Class 10 Geography Other Resources for This Chapter
Pair these solutions with the other Class 10 Geography resources for this chapter, all linked below.
| Resource | Best used for |
|---|---|
| Agriculture Class 10 Notes | Quick concept recap before the exam |
| Agriculture Class 10 Handwritten Notes | Last-minute scanned revision |
| Agriculture Class 10 NCERT Book PDF | Reading the original chapter text |
All Chapters NCERT Solutions for Class 10 Geography (Contemp India II)
Browse the full set of ncert solutions for class 10 geography chapter by chapter.
| Chapter | NCERT Solutions |
|---|---|
| Chapter 1 | Resources and Development Class 10 NCERT Solutions |
| Chapter 2 | Forest and Wildlife Resources Class 10 NCERT Solutions |
| Chapter 3 | Water Resources Class 10 NCERT Solutions |
| Chapter 4 | Agriculture Class 10 NCERT Solutions |
| Chapter 5 | Minerals and Energy Resources Class 10 NCERT Solutions |
| Chapter 6 | Manufacturing Industries Class 10 NCERT Solutions |
| Chapter 7 | Lifelines of National Economy Class 10 NCERT Solutions |
Agriculture Class 10 Geography NCERT Solutions FAQs
Ques. Where can I download the NCERT Solutions Class 10 Geography Chapter 4 Agriculture PDF?
Ans. You can download the agriculture class 10 ncert solutions PDF directly from this page. Both the Normal and HD versions are free, and a Hindi-medium read is available too.
Ques. How many questions are solved in class 10 geography chapter 4 question answer?
Ans. All 8 NCERT questions are solved: 3 MCQs, 3 short 30-word answers and 2 long 120-word answers, each with a step-by-step solution and an expert version.
Ques. Is this NCERT Solutions page aligned with the 2026-27 syllabus?
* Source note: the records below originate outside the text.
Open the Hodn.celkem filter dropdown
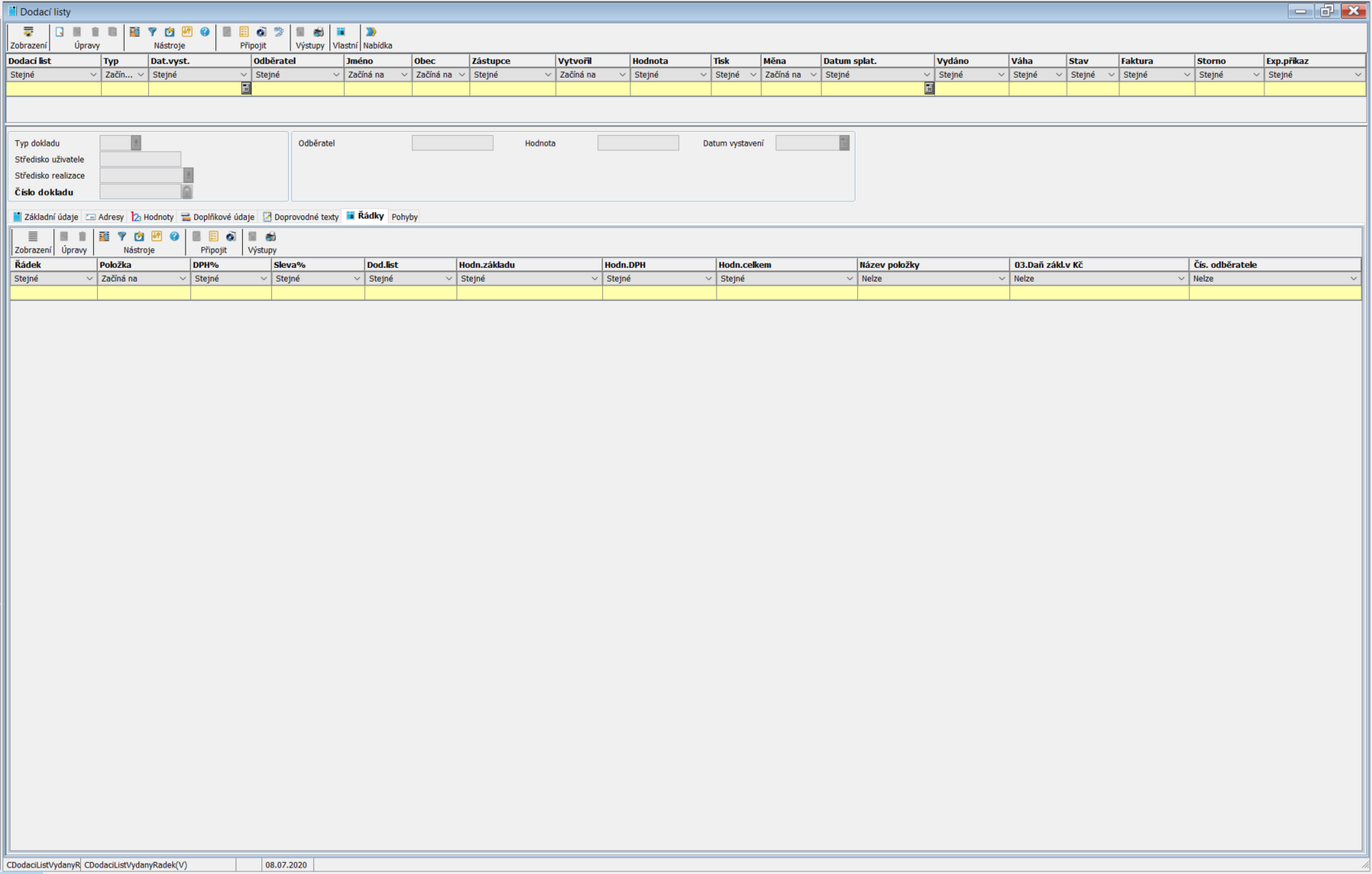The image size is (1372, 874). (x=849, y=279)

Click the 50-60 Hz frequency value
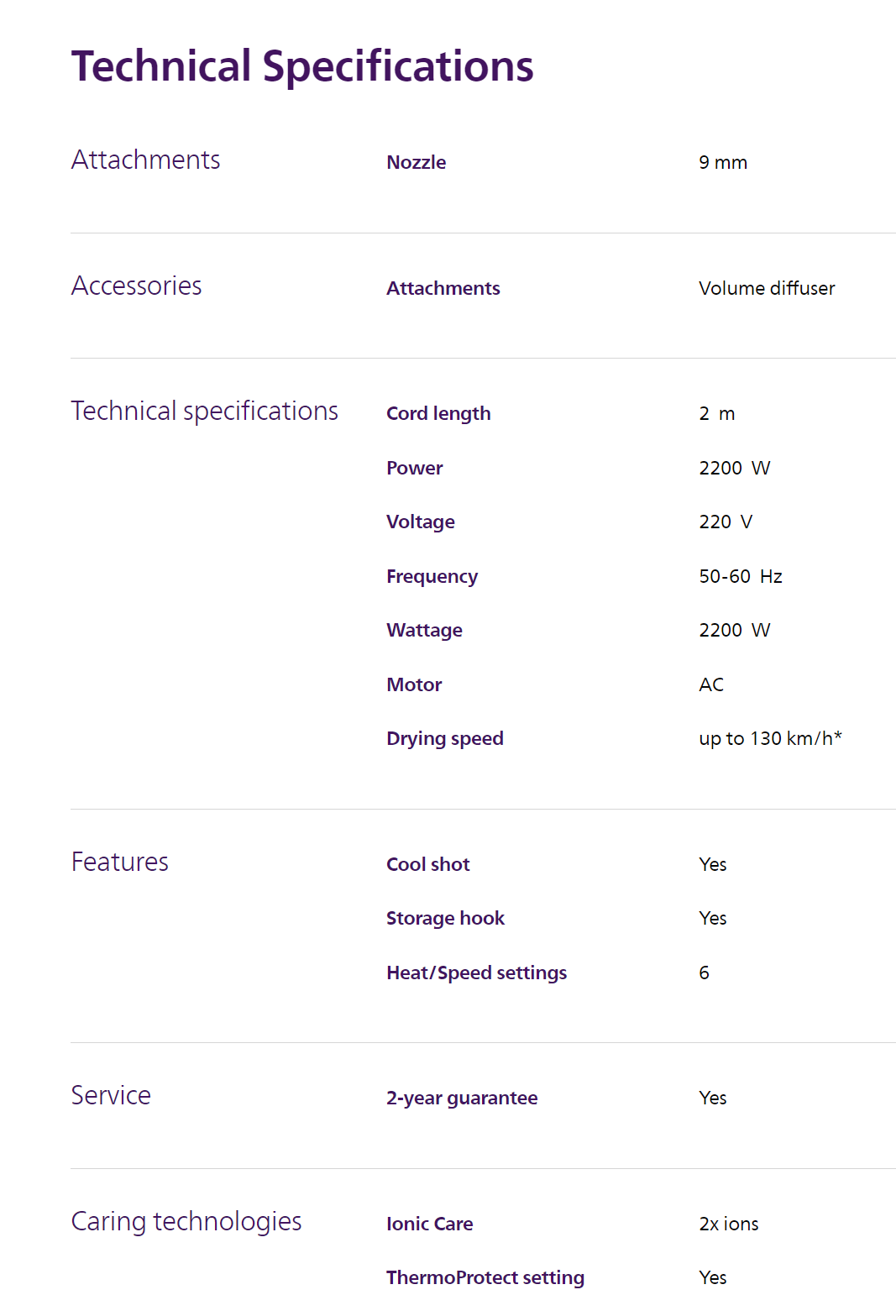pyautogui.click(x=740, y=576)

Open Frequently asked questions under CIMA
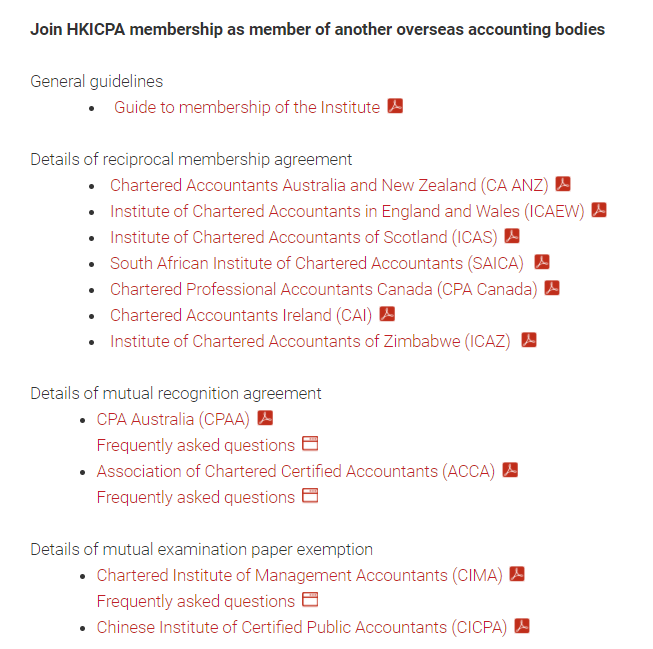click(x=196, y=601)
Ans. Yes. This page reflects the current 2026-27 syllabus for Class 10 Geography, and every answer is checked against the latest NCERT edition of Contemporary India II.
Ques. What are the geographical conditions required for the growth of rice?
Ans. Rice is a kharif crop that needs high temperature above 25 degrees Celsius, high humidity and annual rainfall above 100 cm. It grows in the plains, coastal and deltaic regions, and in low-rainfall areas with the help of canal and tubewell irrigation.
Ques. Which crop is a rabi crop and which is a kharif crop in this chapter?
Ans. Gram is a rabi crop, sown in winter from October to December and harvested from April to June. Rice, millets and cotton are kharif crops, sown with the onset of the monsoon and harvested in September and October.
Ques. What institutional reform programmes did the government introduce for farmers?
Ans. Land reforms (collectivisation, consolidation of holdings and abolition of zamindari), crop insurance, Grameen and cooperative banks, the Kissan Credit Card, the Personal Accident Insurance Scheme, weather bulletins and the Minimum Support Price were all introduced in the interest of farmers.
Ques. Why are pulses called leguminous crops in agriculture class 10?
Ans. Pulses are legumes whose root nodules carry bacteria that fix nitrogen from the air into the soil. This restores soil fertility, so pulses (except arhar) are grown in rotation with cereals to keep the soil healthy.